● TASK INSTRUCTIONS:
**a.** According to the text on umbilical hernia in babies, how many babies does the condition occur in?
**b.** Retype the umbilical hernia text word for word, starting with "While the abdominal" and going on through "of various factors.".

● TEXT PROVIDED:

What is Umbilical Hernia in Babies?
The umbilical hernia, medically known as umbilical and paraumbilical hernia occurs in 1 out of 10 babies.
The point where the baby’s umbilical cord emerges from the abdomen is a sensitive part of the body, and the developing abdominal muscles help the abdominal wall to develop to its full strength.
While the abdominal wall is still developing, there is a risk that the tissue, parts of the intestine, fluid, or fats in the stomach will push through the baby’s stomach muscles and outward the hernial sac.
In most cases, umbilical hernias in babies will heal on their own naturally, and you can these tips to navel care helpful.
What Causes Umbilical Hernia in Babies?
An umbilical hernia occurs because of the weakness in the abdominal muscles and wall, and most times, because it’s not fully developed.
Many children are born with a small space in the area where the umbilical cord attaches, this gets closed over time.
If this permeable area is very small, then, umbilical hernia is not likely to occur but if the space is about the size of a fingertip, an umbilical hernia can occur.
The reason for the development of an umbilical hernia is the combination of various factors.

Collected data:
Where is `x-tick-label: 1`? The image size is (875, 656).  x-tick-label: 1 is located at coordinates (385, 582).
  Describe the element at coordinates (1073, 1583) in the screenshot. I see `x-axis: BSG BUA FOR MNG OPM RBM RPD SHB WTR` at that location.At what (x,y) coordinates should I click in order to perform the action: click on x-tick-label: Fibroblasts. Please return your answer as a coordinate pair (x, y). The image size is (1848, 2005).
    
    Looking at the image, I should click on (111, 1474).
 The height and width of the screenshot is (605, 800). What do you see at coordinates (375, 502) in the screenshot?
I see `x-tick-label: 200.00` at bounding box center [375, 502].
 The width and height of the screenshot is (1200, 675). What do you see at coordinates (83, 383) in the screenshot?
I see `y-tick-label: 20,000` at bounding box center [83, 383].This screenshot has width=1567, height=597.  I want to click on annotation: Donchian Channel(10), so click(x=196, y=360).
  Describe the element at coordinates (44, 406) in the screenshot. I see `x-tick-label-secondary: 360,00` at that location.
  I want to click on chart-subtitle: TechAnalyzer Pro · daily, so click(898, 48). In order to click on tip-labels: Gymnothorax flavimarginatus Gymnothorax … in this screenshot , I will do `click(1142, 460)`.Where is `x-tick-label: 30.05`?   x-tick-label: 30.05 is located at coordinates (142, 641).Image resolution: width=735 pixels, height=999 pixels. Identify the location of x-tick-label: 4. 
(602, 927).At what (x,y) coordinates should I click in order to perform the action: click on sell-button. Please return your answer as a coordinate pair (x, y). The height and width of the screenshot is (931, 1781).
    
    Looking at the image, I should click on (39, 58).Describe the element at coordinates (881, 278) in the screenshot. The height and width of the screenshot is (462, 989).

● TASK-BY-TASK ANSWERS:
**a.** It occurs in 1 out of 10 babies.

**b.**
While the abdominal wall is still developing, there is a risk that the tissue, parts of the intestine, fluid, or fats in the stomach will push through the baby’s stomach muscles and outward the hernial sac.
In most cases, umbilical hernias in babies will heal on their own naturally, and you can these tips to navel care helpful.
What Causes Umbilical Hernia in Babies?
An umbilical hernia occurs because of the weakness in the abdominal muscles and wall, and most times, because it’s not fully developed.
Many children are born with a small space in the area where the umbilical cord attaches, this gets closed over time.
If this permeable area is very small, then, umbilical hernia is not likely to occur but if the space is about the size of a fingertip, an umbilical hernia can occur.
The reason for the development of an umbilical hernia is the combination of various factors.